Fitch Ratings, a leading provider of credit ratings, commentary and research for global capital markets has downgraded Ghana’s Long-Term (LT) Local Currency (LC) Issuer Default Rating (IDR) to Restricted Default (RD) from ‘C’.
The credit rating agency, in its press release disclosed that the issue ratings on local-currency bonds issued domestically have also been downgraded to Default (D) from ‘C’.
Fitch attributed the downgrade to the decision by government to embark on the debt exchange programme and the recent default on local bonds that matured on February 6, 2023, including another one which is due for payment this week.
“The downgrade of Ghana’s local-currency denominated debt follows the completion of a domestic debt exchange offer by the Republic of Ghana. This transaction is an element of the recovery programme for which the government is seeking the support of the IMF. On Dec. 12, 2022, Ghana and the IMF reached a Staff-Level Agreement on a three-year arrangement under the Extended Credit Facility (ECF) of about USD3 billion.”Fitch Ratings
In Fitch’s view, Ghana’s debt exchange constitutes a distressed debt exchange under the agency’s criteria, given that the exchange is needed to avoid a traditional payment default.
According to Fitch’s sovereign rating criteria, a ‘RD’ rating is consequently assigned to the Long-Term Local Currency Issuer Default Rating. Among the 67 eligible bonds that could be tendered, six are rated by Fitch. “A ‘D’ rating has been assigned to these six bonds,” it stated.
“In a press release issued on Feb. 14, 2023, authorities announced that coupon payments and maturing principals would be honoured in line with Government fiscal commitments.
“This announcement does not clarify yet when the payment will be made to holders who opted out of the domestic debt exchange.
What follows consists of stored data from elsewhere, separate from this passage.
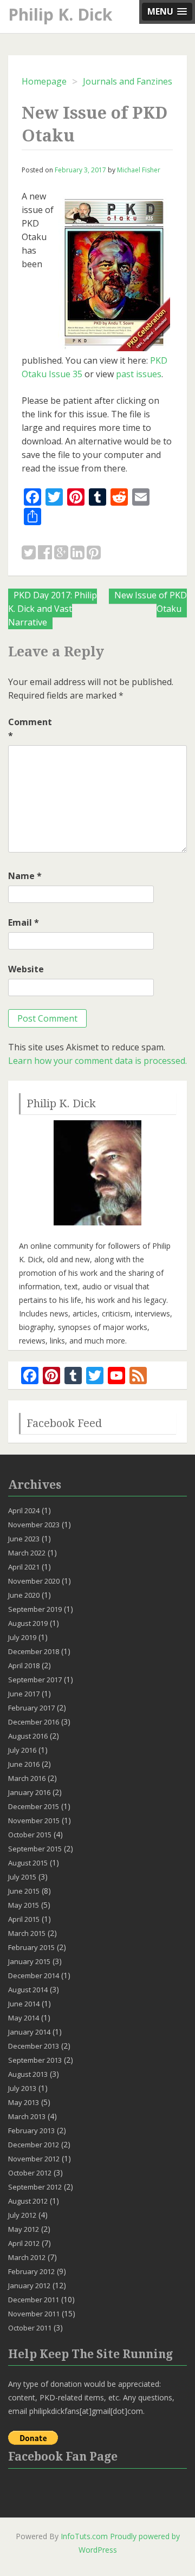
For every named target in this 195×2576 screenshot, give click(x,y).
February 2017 (31, 1708)
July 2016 (22, 1750)
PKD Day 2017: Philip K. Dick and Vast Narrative (52, 608)
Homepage (44, 81)
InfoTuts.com (84, 2536)
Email (23, 922)
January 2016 (29, 1792)
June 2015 (24, 1891)
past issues (138, 374)
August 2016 (28, 1736)
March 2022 (27, 1553)
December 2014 (33, 1975)
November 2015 (34, 1820)
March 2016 (27, 1778)
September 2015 (35, 1849)
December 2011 (33, 2299)
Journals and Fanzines (127, 81)
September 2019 (35, 1609)
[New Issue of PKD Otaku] (29, 553)
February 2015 (31, 1947)
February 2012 (31, 2271)
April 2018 (24, 1665)
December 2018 (33, 1651)
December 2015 (33, 1806)
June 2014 (24, 2004)
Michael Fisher (138, 170)
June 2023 (24, 1539)
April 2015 (24, 1919)
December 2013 (33, 2046)
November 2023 (34, 1524)
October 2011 (29, 2328)
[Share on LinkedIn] (77, 553)
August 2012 (28, 2201)
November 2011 (34, 2314)
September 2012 (35, 2187)
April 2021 (24, 1567)
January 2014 (29, 2032)
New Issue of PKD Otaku (150, 602)
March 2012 (27, 2257)
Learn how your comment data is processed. (97, 1061)
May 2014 (23, 2018)
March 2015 (27, 1933)
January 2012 (29, 2285)
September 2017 (35, 1679)
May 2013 (23, 2102)
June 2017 (24, 1694)
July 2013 (22, 2088)
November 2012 (34, 2159)
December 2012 (33, 2144)
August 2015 (28, 1863)
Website (26, 969)
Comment (29, 728)
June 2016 (24, 1764)
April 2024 (24, 1510)
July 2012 (22, 2215)
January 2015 (29, 1961)
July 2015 (22, 1877)
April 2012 (24, 2243)
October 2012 (29, 2173)
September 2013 (35, 2060)
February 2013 (31, 2130)
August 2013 (28, 2074)
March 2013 (27, 2116)
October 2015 (29, 1834)
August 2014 (28, 1989)
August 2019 (28, 1623)
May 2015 (23, 1905)
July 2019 (22, 1637)
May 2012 (23, 2229)
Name (25, 876)
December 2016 (33, 1722)
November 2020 (34, 1581)
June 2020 (24, 1595)
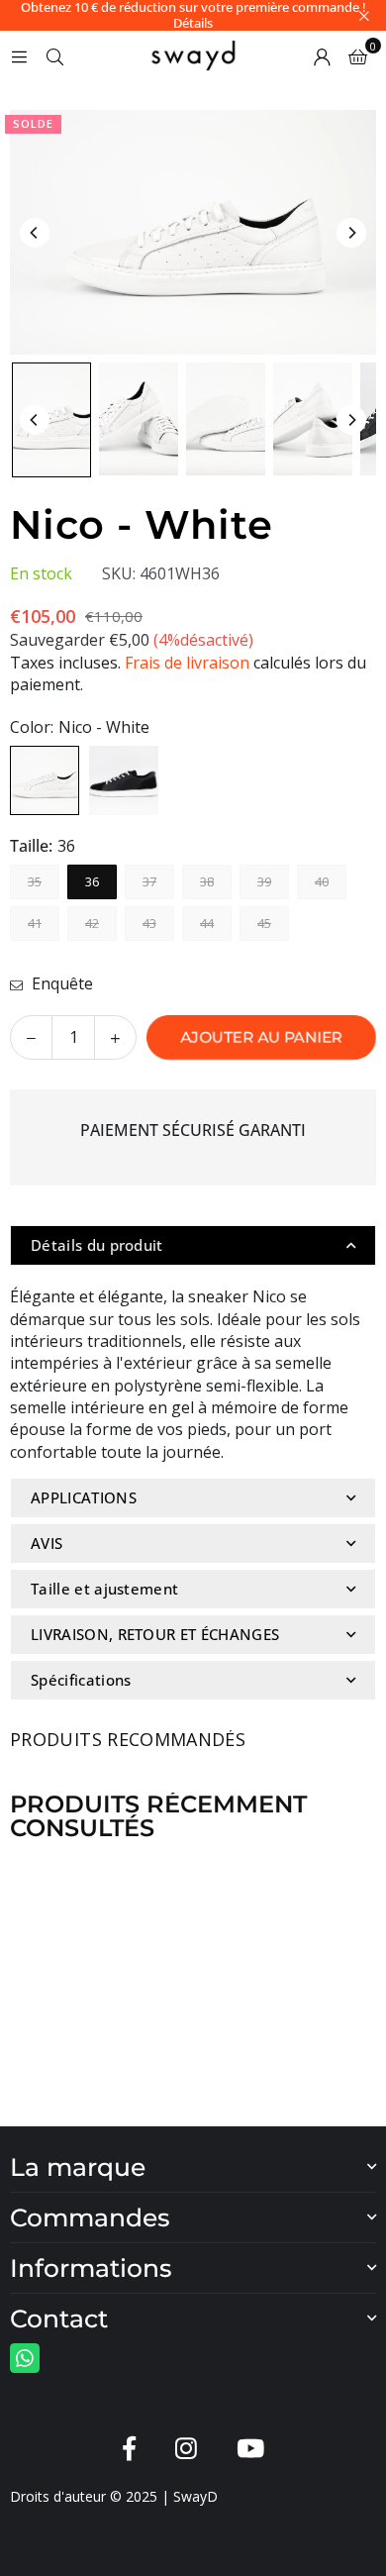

In particular, it does not clarify whether a principal payment will be made before the expiration of the grace period for this specific issue. This security is one of the six issues that have been downgraded to ‘D’.”Fitch Ratings
Foreign-Currency Debt Not Affected
Fitch in its previous ratings downgraded the Long-Term Foreign Currency Issuer Default Ratings (IDR) to ‘C’ from ‘CC’ on Dec. 21, 2022 following the government’s announcement of a suspension of payments on selected external debt.
However, Ghana subsequently asked official creditors for a restructuring of its external debt under the G20 Common Framework.
Fitch further assured that once Ghana reaches an agreement with private creditors on the restructuring of its foreign currency-denominated debt and completes the restructuring process following the Common Framework official creditors’ claims treatment, the country will be assigned a Long-Term Foreign-Currency Issuer Default Rating based on a forward-looking assessment of its willingness and capacity to honour its foreign-currency debt.
A Eurobond coupon payment, due on Jan. 18, 2023, has not been honoured. Hence, Fitch has affirmed the LT FC IDR at ‘C’ but will downgrade it to ‘RD’ after the end of the grace period for this coupon payment that expires on Feb. 17, 2023.
Partially Guaranteed Notes Not Affected
Fitch downgraded the issue rating on Ghana’s U.S. dollar-denominated notes due October 2030 to ‘CC’ from ‘B-‘ on Dec. 21, 2022.
The notes as indicated by Fitch, benefit from a partial credit guarantee (PCG) backed by the International Development Association for scheduled debt service payments up to 40% of the original principal.
Fitch had assigned a multiple-notch uplift to the notes to reflect its view that the PCG reduces the bonds’ potential for default and increases the possible recovery in the event of issuer default.
The ‘CC’ rating for the partially guaranteed U.S. dollar-denominated notes due October 2030 has been affirmed.
ESG – Governance
Ghana, as communicated in Fitch’s report, has an ESG Relevance Score (RS) of ‘5’ for both Political Stability and Rights, as well as for the Rule of Law, Institutional and Regulatory Quality and Control of Corruption.
These scores reflect the high weight that the World Bank Governance Indicators (WBGI) have in Fitch proprietary Sovereign Rating Model.
Fitch reckoned that Ghana has a medium WBGI ranking at 50.8, reflecting a recent track record of peaceful political transitions, a moderate level of rights for participation in the political process, moderate institutional capacity, established rule of law and a moderate level of corruption.
Commenting on Ghana’s willingness to service and repay debt which is highly relevant to Fitch ratings and a key rating driver with a high weight, the current rating action reflects Fitch’s view that Ghana is in default.